(Stored items)
+---+

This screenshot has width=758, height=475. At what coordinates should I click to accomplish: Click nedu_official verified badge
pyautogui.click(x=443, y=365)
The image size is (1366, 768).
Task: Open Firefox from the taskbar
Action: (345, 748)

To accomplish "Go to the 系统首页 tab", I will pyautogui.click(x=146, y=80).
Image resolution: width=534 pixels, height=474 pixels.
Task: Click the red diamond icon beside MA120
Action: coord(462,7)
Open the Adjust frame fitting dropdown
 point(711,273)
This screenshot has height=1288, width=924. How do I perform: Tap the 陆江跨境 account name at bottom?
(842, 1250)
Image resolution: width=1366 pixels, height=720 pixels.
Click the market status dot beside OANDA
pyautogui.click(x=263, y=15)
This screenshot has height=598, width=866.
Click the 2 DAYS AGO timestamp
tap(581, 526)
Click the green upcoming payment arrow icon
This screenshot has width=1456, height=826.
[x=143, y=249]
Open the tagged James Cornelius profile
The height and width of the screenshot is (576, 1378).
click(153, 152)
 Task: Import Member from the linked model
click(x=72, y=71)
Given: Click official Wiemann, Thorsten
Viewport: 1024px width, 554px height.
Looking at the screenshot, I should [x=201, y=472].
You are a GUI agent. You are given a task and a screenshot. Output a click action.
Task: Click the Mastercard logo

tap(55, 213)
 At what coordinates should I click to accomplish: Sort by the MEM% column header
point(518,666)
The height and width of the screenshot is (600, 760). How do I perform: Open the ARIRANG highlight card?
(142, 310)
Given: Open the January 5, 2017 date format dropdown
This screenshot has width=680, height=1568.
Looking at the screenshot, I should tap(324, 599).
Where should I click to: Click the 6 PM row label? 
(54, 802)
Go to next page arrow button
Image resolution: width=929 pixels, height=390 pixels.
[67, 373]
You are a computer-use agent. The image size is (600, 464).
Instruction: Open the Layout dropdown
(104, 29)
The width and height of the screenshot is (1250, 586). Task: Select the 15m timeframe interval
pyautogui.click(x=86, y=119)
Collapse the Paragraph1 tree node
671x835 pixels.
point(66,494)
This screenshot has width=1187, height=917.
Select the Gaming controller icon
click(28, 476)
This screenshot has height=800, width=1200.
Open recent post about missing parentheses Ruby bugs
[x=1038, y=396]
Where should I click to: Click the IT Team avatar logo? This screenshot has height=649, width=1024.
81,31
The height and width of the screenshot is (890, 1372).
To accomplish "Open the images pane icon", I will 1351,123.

+---+

TRY IT :: Give again only the lines starting at the one that contains "Where should I click to: Click the IT" and running to the end of the data.

SOLVED PROBLEM ::
Where should I click to: Click the IT Team avatar logo? This screenshot has height=649, width=1024.
81,31
The height and width of the screenshot is (890, 1372).
To accomplish "Open the images pane icon", I will 1351,123.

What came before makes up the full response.